To ensure both computational efficiency during training and practical viability during deployment, the experiments were conducted across two distinct hardware platforms. Model training, public benchmark evaluations, and ablation studies were executed on a high-performance server equipped with an Intel Xeon Gold 6430 CPU and an NVIDIA RTX 4090 GPU (24 GB VRAM), ensuring the rapid convergence of complex deep learning architectures. Conversely, the real-world industrial validation was deployed on the actual line-side edge computing cluster powered by legacy Intel Xeon E5-2680 v4 processors, explicitly validating the framework’s low-latency inference capabilities in resource-constrained manufacturing environments. The software stack was standardized on Python 3.8, utilizing PyTorch 2.0.0 for deep neural networks (SAE, Transformer, CNN) and Scikit-learn 1.0 for traditional machine learning models.

To rigorously evaluate the superiority of the proposed framework within this environment, we selected a comprehensive set of state-of-the-art and conventional baseline models. As summarized in Table 5, these comparative methods are systematically categorized into ensemble learning, deep learning, and traditional algorithms, each serving a specific evaluative purpose in addressing high-dimensional industrial data.

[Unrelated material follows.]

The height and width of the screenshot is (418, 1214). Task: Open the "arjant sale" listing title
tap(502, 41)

To provide a comprehensive and statistically robust assessment of model performance, we report the Mean ± Standard Deviation of the evaluation metrics summarized in Table 6. To ensure strict reproducibility, the global random seed was fixed at 42. The reported results represent the average of 10 independent runs for the classification tasks and the AI4I tool wear dataset. Due to the high computational cost associated with lengthy time-series sequences, results for the NASA C-MAPSS dataset were averaged over 5 independent runs.

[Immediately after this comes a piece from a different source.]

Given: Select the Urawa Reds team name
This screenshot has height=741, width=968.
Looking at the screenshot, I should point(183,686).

Regarding task-specific evaluation, the classification analysis (defect detection) strategically prioritizes maximizing Recall (to strictly prevent defective engines from escaping to the market) and the F1-Score (to ensure balanced assessment under extreme class imbalance). For the regression task (performance tracking), we utilize Mean Squared Error (MSE), the Coefficient of Determination ( $[eqn]$ ), and Mean Absolute Percentage Error (MAPE). This combination precisely captures the model’s sensitivity to physical outliers, validates the goodness-of-fit to underlying thermodynamic trends, and interprets scale-independent relative errors across vastly different RPM regimes (e.g., Start-up versus Idle phases).

5. Experimental Results

We present a comprehensive quantitative evaluation of the proposed framework. The experimental validation is structured into three parts: First, we assess the framework’s generalization capability and state-of-the-art (SOTA) competitiveness on widely recognized public benchmarks (Section 5.1). Second, we conduct an ablation study to analyze the contribution of core components such as noise-aware residual fusion (Section 5.2). Finally, we demonstrate the framework’s practical engineering performance in the real-world automotive assembly line (Section 5.3).

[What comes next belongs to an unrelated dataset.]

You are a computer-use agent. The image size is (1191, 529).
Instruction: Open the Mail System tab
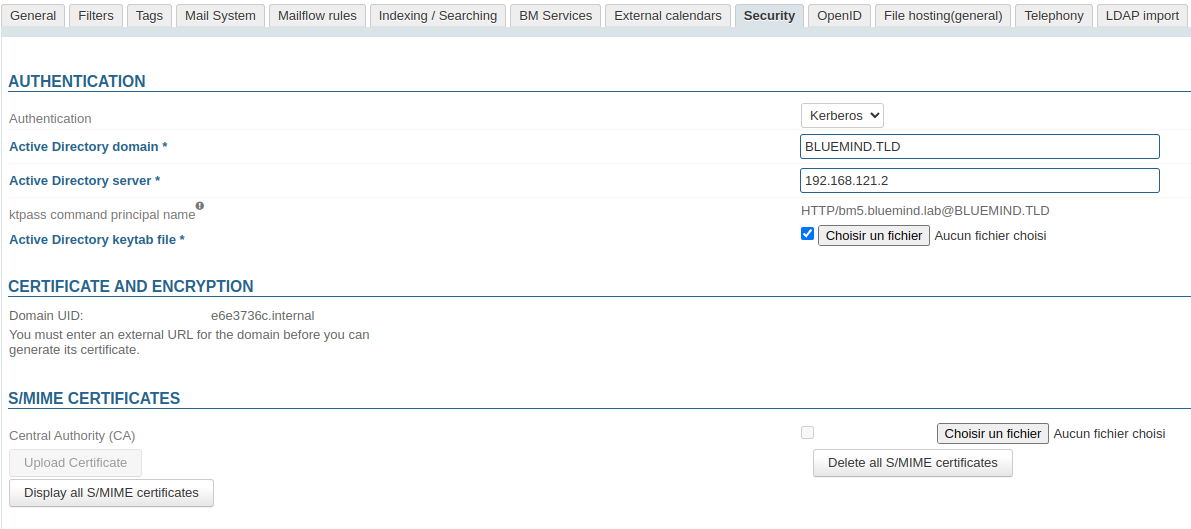(220, 16)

5.1. Generalization Performance on Public Benchmarks

To verify the robustness of the proposed method against challenges such as high-dimensional noise, class imbalance, and latent operating regimes, we compared our framework with state-of-the-art baselines, including Random Forest, XGBoost, LightGBM, CNN, and Transformer. The comparison encompasses traditional machine learning models (Random Forest, SVM), ensemble methods (XGBoost, LightGBM), and deep learning architectures (CNN, Transformer).

5.1.1. Defect Detection Performance (Classification)

For the classification tasks on the AI4I 2020 (Imbalance Challenge) and UCI SECOM (High-Dimensionality Challenge) datasets, the primary objective is to evaluate whether the proposed Class-Specific Weighted Ensemble (CSWE) can identify minority class failure samples more effectively than traditional methods.

Figure 6 illustrates the comparative performance across different algorithms. Table 7 details the quantitative metrics.

On the AI4I 2020 dataset, the proposed method achieved the highest F1-Score (81.55%), slightly outperforming the second-best model (LightGBM, 81.05%) and significantly exceeding XGBoost (77.22%). While XGBoost exhibited the highest Recall (85.74%), its Precision (70.29%) was considerably lower than ours, indicating a higher rate of false alarms. In contrast, our method achieved a more robust and balanced performance, maintaining a high Precision (85.70%) while sustaining strong recall. This balance is critical in industrial manufacturing to prevent the unnecessary downtime and costs associated with false positive failure predictions.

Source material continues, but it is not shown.